§ Exercise goal: Write out the passage about Irish agricultural shows and dairy farming word for word, between "She interpreted the" and "Examiner Farming Forum.", inclusive.

§ Passage to read:
President Mary McAleese recognised this during her visit to the Ploughing Championships, remarking that the record opening-day attendance of 66,000 were creating an inspirational sign of what the country could achieve, by their presence.
She interpreted the show of strength at Athy as a big statement about the faith and pride we have in ourselves and the hopes we have of putting our country back on the map of economic progress and prosperity.
She praised the community effort to transform a working farm into a temporary city, despite the tough economic climate.
Much the same spirits will be in evidence at the next big agri-shows, Beef Expo Ireland in Kilkenny next weekend and the National Dairy Show in Millstreet, Co Cork, on Saturday, October 16. Both are showcases for pedigree cattle breeding.
At the National Dairy Show, farmers will attend a discussion on how they can expand Irish milk production by 50%, and how the processing industry can cope with the extra supply, in the Irish Examiner Farming Forum.
Ireland’s 18,000 or so dairy farmers can be confidently predicted to deliver on target, if the higher profitability of dairying, compared with other farming enterprises, continues.
Although 2009 was one of their worst years ever, leaving many saddled with extra debts, dairy farmers have bounced back full of life, thanks to improved milk prices and suitable weather conditions.
As for processing capacity, the Forum at the Dairy Show will hopefully bring clues as to how the industry will show the co-operation for which it is famous, and come together to devise a cost-effective solution.
Hopefully, dairying expansion will affect the beef market favourably, from the point of view of cattle farmers, and supply and demand trends will return profitability to the majority of them, to match the rapidly improving genetic merit of our beef cattle, which will be on show to an audience of key international visitors at Beef Expo Ireland in Kilkenny.
But milk production is the place to be for the feelgood factor, so rare in Ireland today.
And the pedigree breeders whose cattle will be on show at Millstreet cannot be matched for their enthusiasm in producing the best genetics for the hoped-for booming Irish dairy industry of the next 10 years.

§ Dataset content:
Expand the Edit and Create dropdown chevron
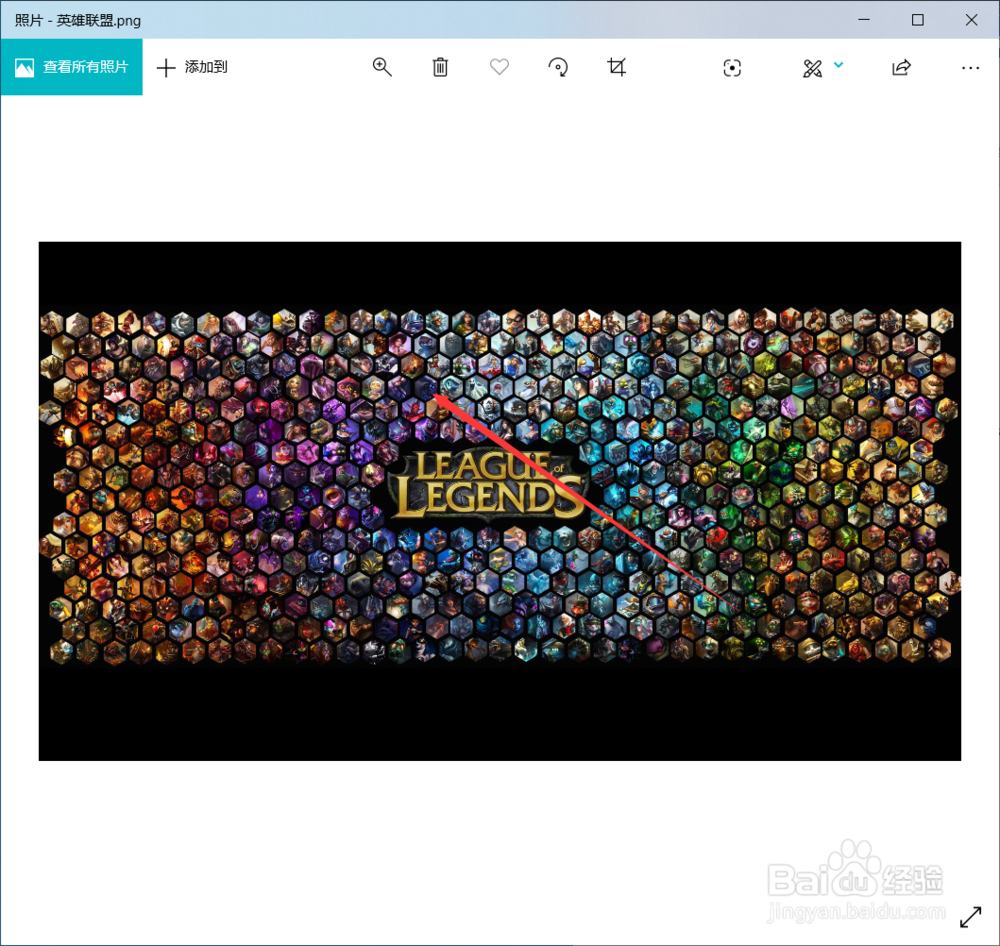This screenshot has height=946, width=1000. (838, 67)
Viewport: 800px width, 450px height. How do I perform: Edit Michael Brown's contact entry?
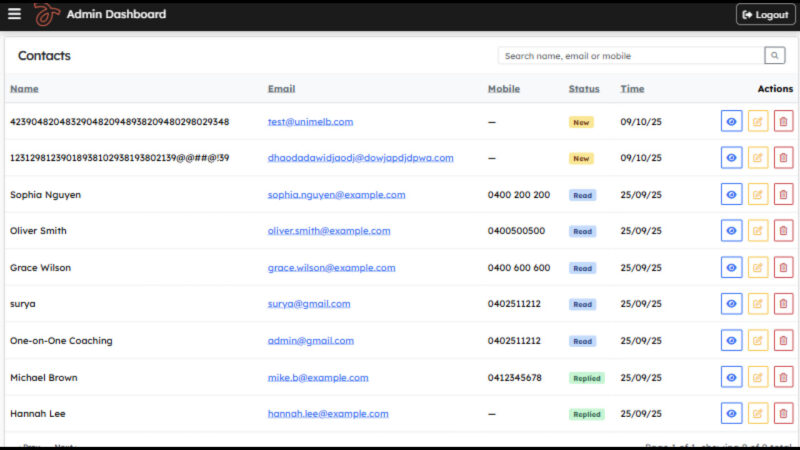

§ Result of the exercise:
She interpreted the show of strength at Athy as a big statement about the faith and pride we have in ourselves and the hopes we have of putting our country back on the map of economic progress and prosperity.
She praised the community effort to transform a working farm into a temporary city, despite the tough economic climate.
Much the same spirits will be in evidence at the next big agri-shows, Beef Expo Ireland in Kilkenny next weekend and the National Dairy Show in Millstreet, Co Cork, on Saturday, October 16. Both are showcases for pedigree cattle breeding.
At the National Dairy Show, farmers will attend a discussion on how they can expand Irish milk production by 50%, and how the processing industry can cope with the extra supply, in the Irish Examiner Farming Forum.